Justice Reinvestment in Oklahoma
In 2010, Oklahoma’s violent crime rate was high and had remained relatively unchanged since 2000. Further, more than half of people leaving prison were released without supervision. The state’s prison population grew faster than the state’s resident population over the prior decade, and during that same period corrections appropriations increased 30 percent.

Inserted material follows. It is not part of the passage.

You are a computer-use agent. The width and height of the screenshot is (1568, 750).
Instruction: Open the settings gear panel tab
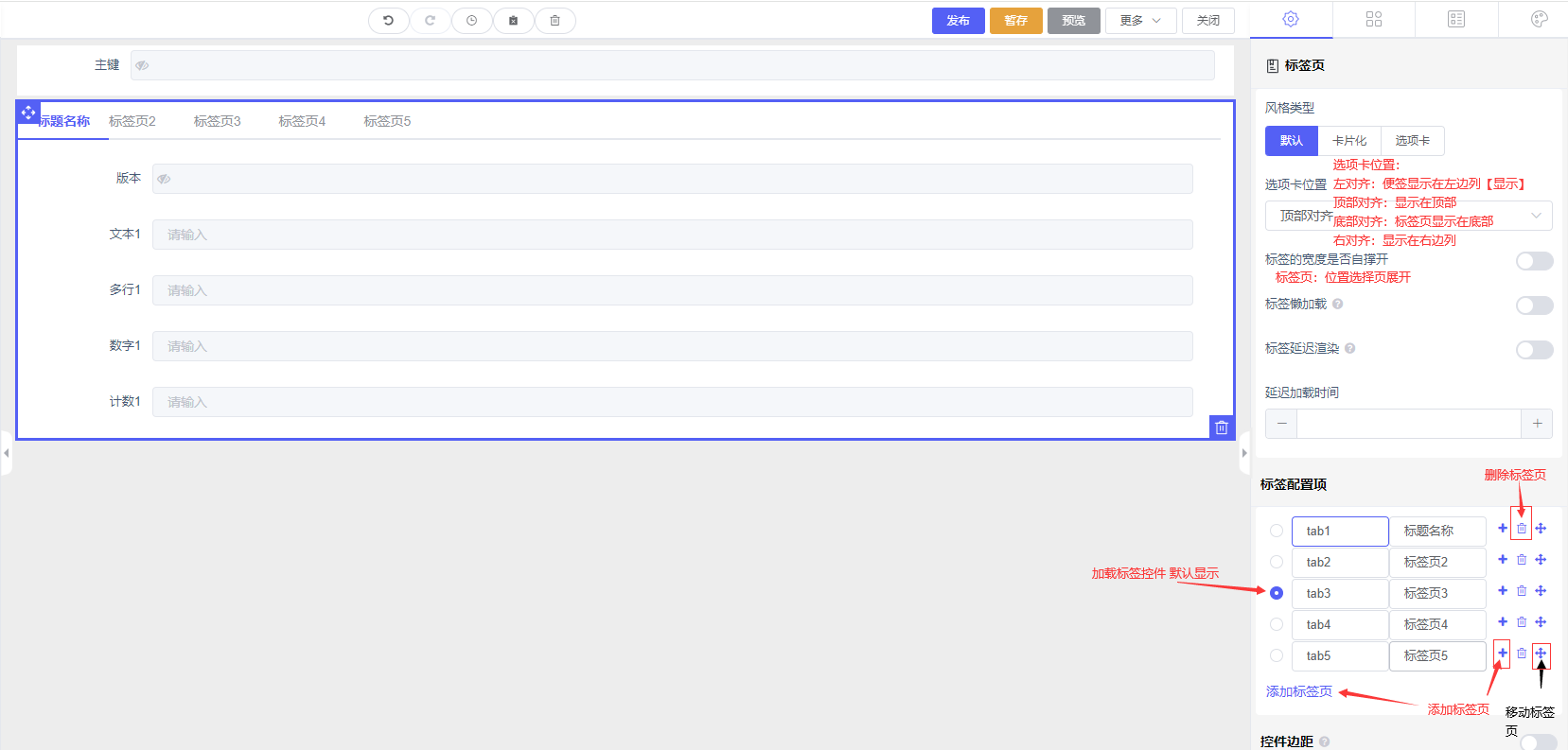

From 2011 to 2012, the CSG Justice Center worked with Oklahoma state leaders to analyze criminal justice data, interview stakeholders from across the criminal justice system, and develop data-driven policy options designed to reduce corrections spending and increase public safety.
Signed into law in 2012, Oklahoma’s Justice Reinvestment legislation, House Bill 3052
- Established a new state-funded grant program to assist local law enforcement agencies in implementing data-driven strategies to reduce violent crime;
- Instituted a pre-sentence risk and needs screening process to help guide sentencing decisions related to treatment and supervision;
- Mandated supervision for all adults released from prison; and
- Created more cost-efficient and meaningful responses to supervision violations.
These policies were projected to mitigate the state’s growth in prison population by 1,759 people and were projected to save up to $120 million over 10 years. Oklahoma reinvested $3.7 million in 2013, including $1.7 million in supervision and a pre-sentence risk and needs screen, and approximately $2 million in funding for a grant program to reduce violent crime. The state reinvested an additional $1.8 million in 2014 in law enforcement grants.